▸ **Aim of the task**:
Please filter the data below down to the lines holding the string "agent".

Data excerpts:
+-------+
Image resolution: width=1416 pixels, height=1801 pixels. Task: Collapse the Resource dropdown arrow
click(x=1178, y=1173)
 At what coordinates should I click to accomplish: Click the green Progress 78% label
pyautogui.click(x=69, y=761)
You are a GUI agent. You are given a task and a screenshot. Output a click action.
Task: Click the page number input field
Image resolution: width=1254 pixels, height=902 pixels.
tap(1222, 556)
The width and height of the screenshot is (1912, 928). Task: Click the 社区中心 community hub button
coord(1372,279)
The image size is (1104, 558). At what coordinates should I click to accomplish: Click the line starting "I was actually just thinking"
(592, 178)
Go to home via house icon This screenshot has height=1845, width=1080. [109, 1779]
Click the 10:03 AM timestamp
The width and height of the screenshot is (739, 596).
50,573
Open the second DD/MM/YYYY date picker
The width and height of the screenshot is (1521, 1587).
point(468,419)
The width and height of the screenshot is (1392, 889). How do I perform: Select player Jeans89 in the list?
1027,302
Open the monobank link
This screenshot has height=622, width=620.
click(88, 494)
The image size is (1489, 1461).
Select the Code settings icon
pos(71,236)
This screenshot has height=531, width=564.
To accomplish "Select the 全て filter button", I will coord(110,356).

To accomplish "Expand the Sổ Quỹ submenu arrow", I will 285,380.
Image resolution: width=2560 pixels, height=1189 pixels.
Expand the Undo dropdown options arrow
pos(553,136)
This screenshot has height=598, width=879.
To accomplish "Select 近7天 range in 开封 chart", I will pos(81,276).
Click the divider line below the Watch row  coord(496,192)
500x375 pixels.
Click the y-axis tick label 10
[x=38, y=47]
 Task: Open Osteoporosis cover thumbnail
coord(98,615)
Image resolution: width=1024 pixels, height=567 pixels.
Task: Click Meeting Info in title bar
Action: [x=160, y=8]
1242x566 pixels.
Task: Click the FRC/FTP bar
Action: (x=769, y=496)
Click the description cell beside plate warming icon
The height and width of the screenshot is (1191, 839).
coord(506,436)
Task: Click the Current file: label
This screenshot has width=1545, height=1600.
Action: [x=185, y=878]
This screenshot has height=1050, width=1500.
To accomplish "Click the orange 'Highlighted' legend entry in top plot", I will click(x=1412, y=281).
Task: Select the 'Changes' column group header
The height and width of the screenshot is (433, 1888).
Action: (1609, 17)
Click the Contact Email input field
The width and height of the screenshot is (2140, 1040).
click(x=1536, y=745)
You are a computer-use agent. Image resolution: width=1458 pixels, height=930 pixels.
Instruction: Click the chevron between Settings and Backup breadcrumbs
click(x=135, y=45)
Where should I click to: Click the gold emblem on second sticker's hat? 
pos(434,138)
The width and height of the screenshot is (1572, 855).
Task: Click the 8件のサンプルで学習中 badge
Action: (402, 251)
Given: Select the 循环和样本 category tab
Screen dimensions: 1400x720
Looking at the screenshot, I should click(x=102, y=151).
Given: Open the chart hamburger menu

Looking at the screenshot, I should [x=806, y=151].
+-------+
▸ **Answer area**:
You are a GUI agent. You are given a task and a screenshot. Output a click action.
You are a computer-use agent. Image resolution: width=1458 pixels, height=930 pixels.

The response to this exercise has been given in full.